Esta redução resulta de uma diminuição de 9% das emissões de infraestruturas fixas (indústrias, centrais energéticas) e um aumento de 1% das emissões no setor da aviação.

O maior corte nas emissões — de 15% – foi alcançado no setor da produção de eletricidade, o que reflete a descarbonização resultante da substituição do carvão por fontes renováveis e gás.

Na indústria não energética, a redução foi de 2% e abrangeu praticamente todos os setores, incluindo a metalurgia, produtos químicos e refinarias.

A redução das emissões de GEE, em 2019, enquadrou-se num contexto de crescimento económico na União Europeia (1,5%).

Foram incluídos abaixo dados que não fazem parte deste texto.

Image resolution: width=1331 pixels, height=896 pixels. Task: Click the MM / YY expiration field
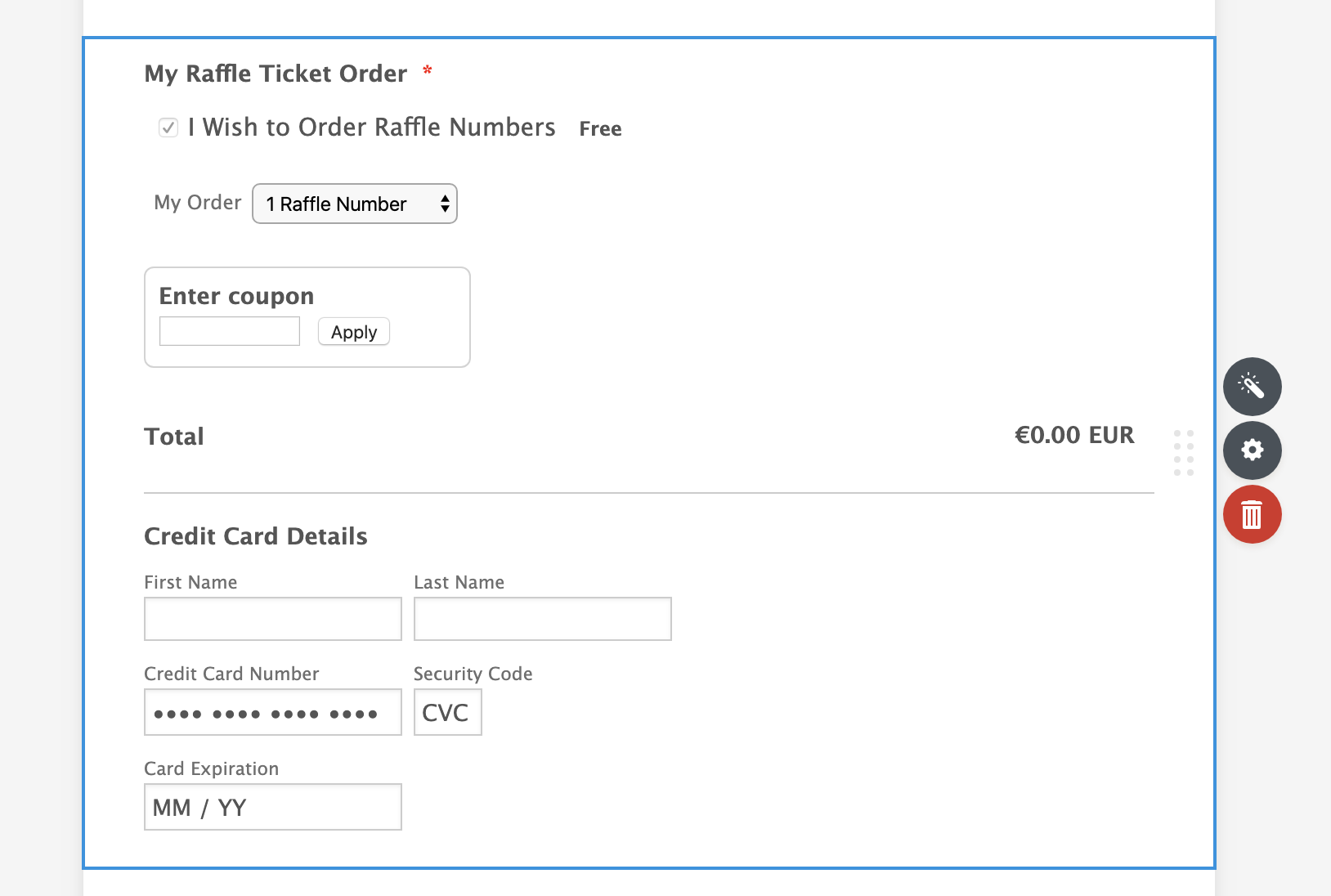click(x=273, y=807)
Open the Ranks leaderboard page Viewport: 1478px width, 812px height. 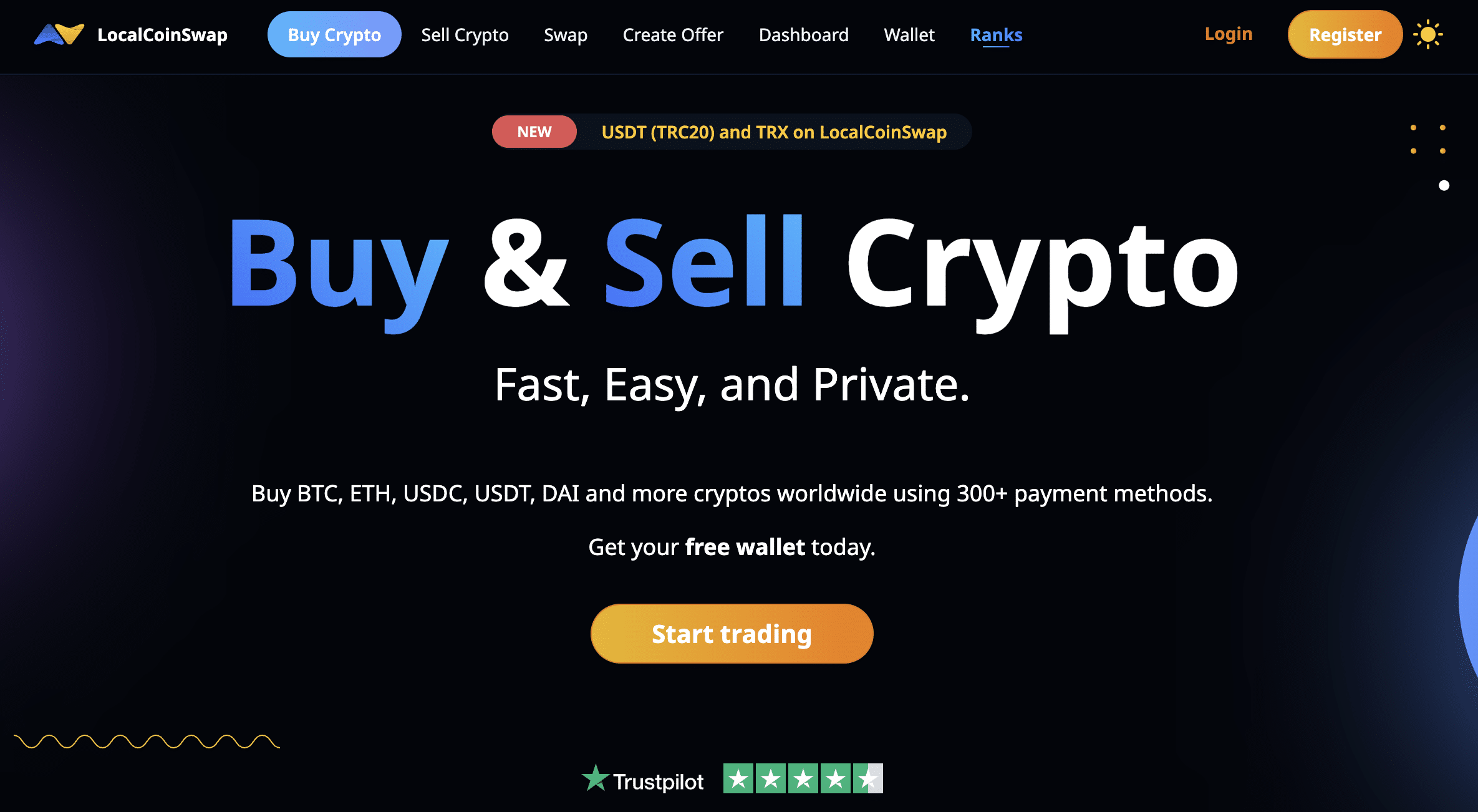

Segundo a Comissão Europeia, o nível de conformidade das infraestruturas e dos operadores de aeronaves com o Regime de Comércio de Licenças de Emissão da União Europeia (ETS, na sigla inglesa é de mais de 99% das emissões abrangidas pelas licenças de emissão das instalações estacionárias totais comunicadas.

O ETS visa reduzir as emissões de carbono da indústria ao exigir às empresas que possuam licenças para cada tonelada de CO2 que emitam.

As empresas têm que adquirir estas licenças através de leilões, existindo alguns incentivos para estimular a inovação no setor.

O ETS europeu é o maior mercado de carbono do mundo, regula perto de 45% das emissões totais de gases com efeito de estufa da UE e cobre aproximadamente 11 mil centrais elétricas e fábricas.